On faisait mémoire de nos proches défunts…
La Toussaint est devenue, pour beaucoup, la fête des morts et laisse plus d'un(e) dans la tristesse et la mélancolie. La Toussaint pourtant n'est pas la fête des morts, c'est la fête de tous les saints, littéralement de tous les baptisés. Et ces jours-là, c'est la question de la résurrection qui me travaille. Il me semble que peu de monde se soucie de cette réalité, particulièrement ces jours-là. C'est plus le côté obscur, occulte et superstitieux de la mort quia le dessus, comme avec Halloween. On n'entend pas beaucoup parler de résurrection, même si les tombes nous rappellent l'espérance en la résurrection. Mais c'est comme si on n'avait pas le temps de s'en occuper. C'est comme secondaire, il y a des choses plus importantes. C'est peut-être la saison qui fait ça, l'automne qui s'avance, les arbres qui se dénudent, les feuilles mortes… J'ai l'impression qu'on s'endort en même temps que la nature se met en hivernage… Les forêts deviennent grises… Ce message de la résurrection n'est pas d'actualité, dirait-on. Ce n'est pas maintenant qu'il faut poser la question. Cela correspond davantage au printemps, quand la vie reprend. Et pourtant, c'est une réalité de tous les jours, puisque nous sommes établis dans la vie, puisque notre Dieu est le Dieu des Vivants.
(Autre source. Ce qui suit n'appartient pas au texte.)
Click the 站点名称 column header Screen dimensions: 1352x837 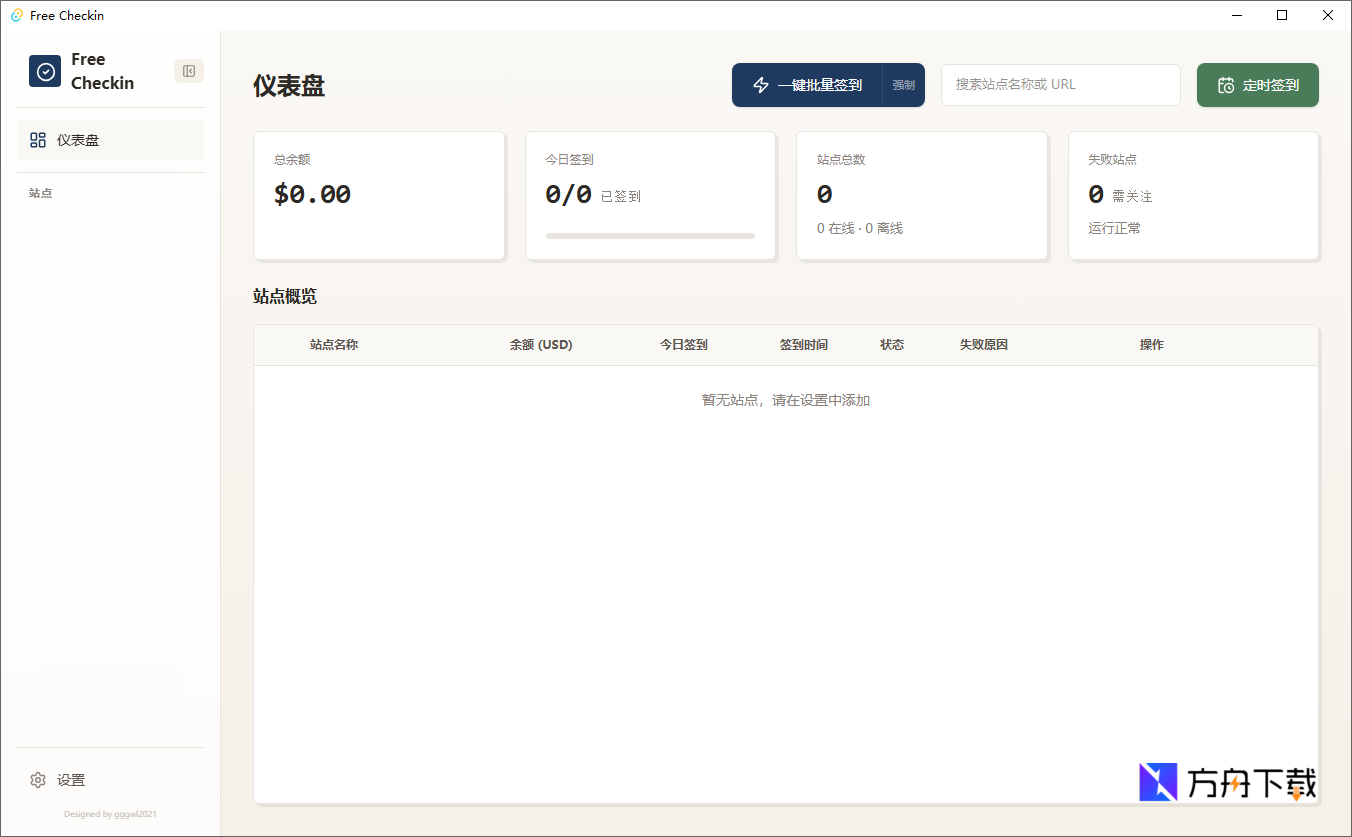point(334,344)
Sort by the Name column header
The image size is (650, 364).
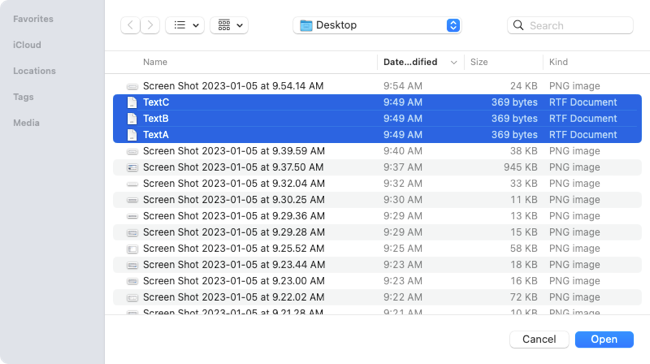point(155,62)
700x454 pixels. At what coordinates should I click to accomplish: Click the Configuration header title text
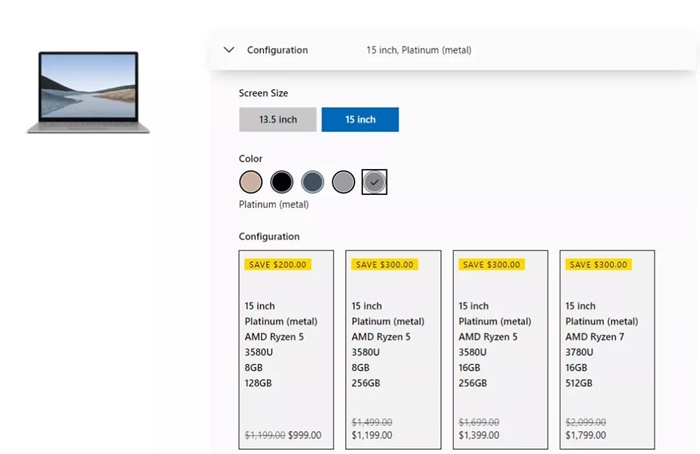coord(277,50)
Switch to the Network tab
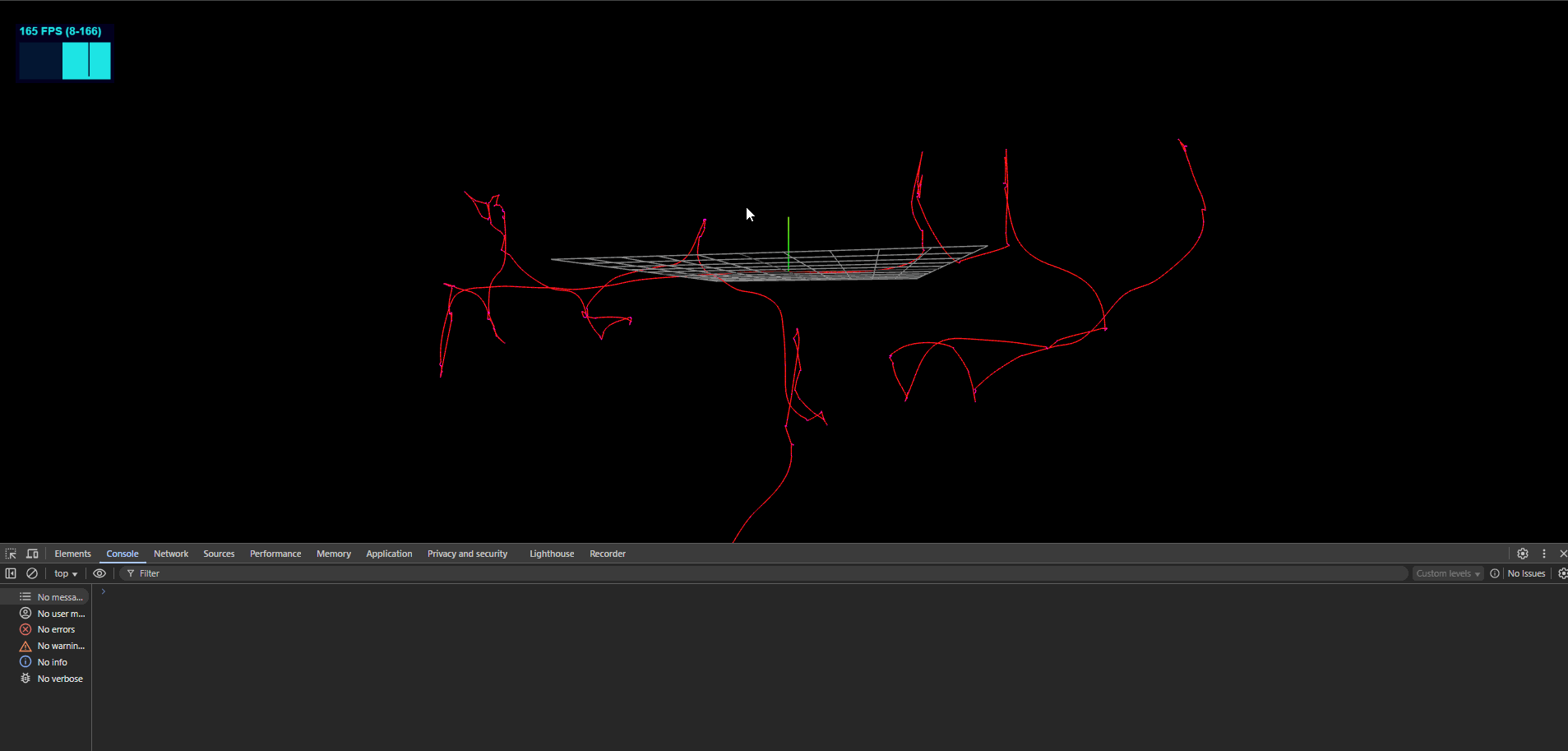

Mais la question est comment actualiser cette certitude, comment l'exprimer dans le présent, dans notre quotidien, comment en vivre, consciemment. Peut-être avez-vous quelques idées… On dirait qu'il y a un frein à cette vie qui vient de Dieu. Comme si la route avait été déviée et qu'on ne peut pas aller où on veut. Comme si on ne pouvait pas profiter de cette réalité-là parce que d'autre réalité ont pris sa place. Il y a des tas de choses dont on doit profiter, mais pas de celle-là. C'est comme s'il fallait revendiquer le droit à la résurrection. De fait, il faut peut-être commencer par là: vouloir ressusciter. C'est la Vie qui a la priorité. Nous sommes d'abord des vivants, établis dans la vie. C'est ça qui est important. Une fois que cela est établi, le reste coule de source et tout redevient logique et la torpeur disparait. Il me semble qu'il faut davantage affirmer cette réalité-là: notre Dieu est le Dieu des Vivants et nous en sommes.